Publicado 12/08/2026 14:32

A Arrakihs, primeira missão do Programa Científico da ESA liderada pela Espanha, tentará recriar a história cósmica

LEÓN 12 ago. (EUROPA PRESS) -

Arrakihs, a primeira missão do Programa Científico da Agência Espacial Europeia (ESA) liderada pela Espanha, buscará recriar a história cósmica e aprofundar-se na evolução das galáxias.

Foi o que explicou nesta quarta-feira o responsável pela missão, Carlos Corral Van Damme, que destacou que a iniciativa tentará responder a questões fundamentais sobre o universo, desde como ele se originou ou como irá evoluir até de que é feito ou se existem planetas semelhantes à Terra.

Com lançamento previsto para o final de 2030, o Arrakihs captará a luz fraca dos halos de galáxias próximas. Ao revelar o invisível, permitirá reconstruir a história cósmica e compreender como as galáxias se formam e evoluem.

Carlos Corral Van Damme fez essas declarações no Palácio de Exposições e Congressos de León, por ocasião do programa que a ESA realiza em colaboração com a Prefeitura de León e a Universidade de León (ULE) durante o dia do eclipse solar.

O cientista explicou que a Arrakihs é uma missão “rápida” do programa Cosmic Vision da ESA: um tipo de missão que requer menos de dez anos desde sua seleção (que ocorreu em novembro de 2022, no caso da Arrakihs) até seu lançamento. Isso permitirá, segundo ele, que os dados sejam recebidos “muito em breve”, já que o lançamento está previsto para 2030.

MATÉRIA ESCURA

Com relação à matéria escura, ele afirmou que não se sabe exatamente o que ela é, mas conhece-se seu efeito gravitacional para manter as galáxias unidas.
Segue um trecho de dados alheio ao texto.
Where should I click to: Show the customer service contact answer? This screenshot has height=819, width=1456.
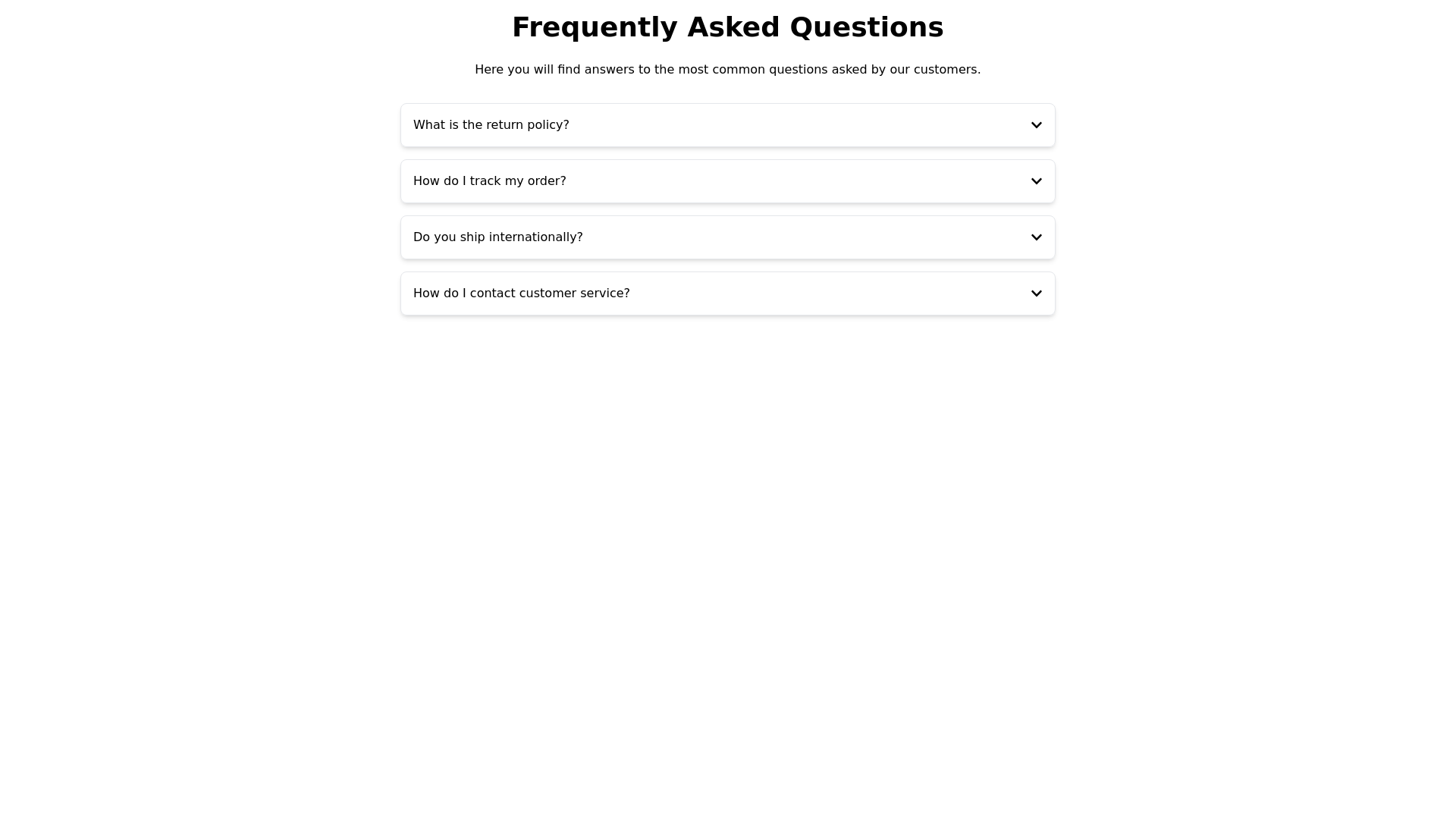726,293
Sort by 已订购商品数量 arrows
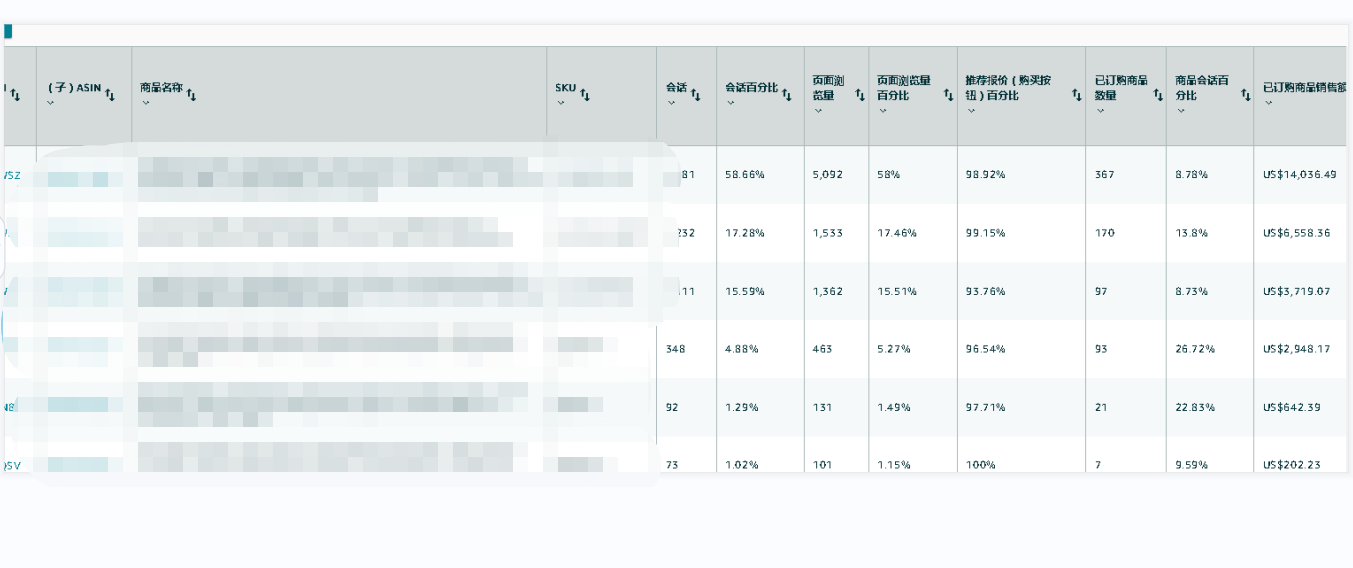 [1158, 95]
Nesse sentido, o Arrakihs tentará observar a região externa das galáxias para detectar estruturas de brilho muito fraco que permitam compreender melhor tanto o que é a matéria escura quanto quais são os processos de formação e evolução das galáxias.

Para isso, Arrakihs utilizará instrumentos “muito sensíveis”, e o fato de poder observar essas estruturas de brilho mais fraco permitirá compreender muito melhor tanto a matéria escura quanto a formação das galáxias. “É um pouco parecido com o que o eclipse nos permitirá fazer hoje, que é observar a coroa solar que normalmente fica oculta ou que não conseguimos ver devido ao brilho intenso do Sol”, acrescentou ele.

No total, o Arrakihs investigará pelo menos 80 galáxias com massa semelhante à da Via Láctea. A missão deverá detectar objetos extremamente fracos, de luminosidade superficial muito baixa, por meio de um instrumento científico composto por dois pares de telescópios binoculares, ou seja, um total de quatro câmeras. Cada uma delas será sensível a uma faixa distinta de comprimentos de onda, desde o ultravioleta próximo, passando pela luz visível, até o infravermelho próximo.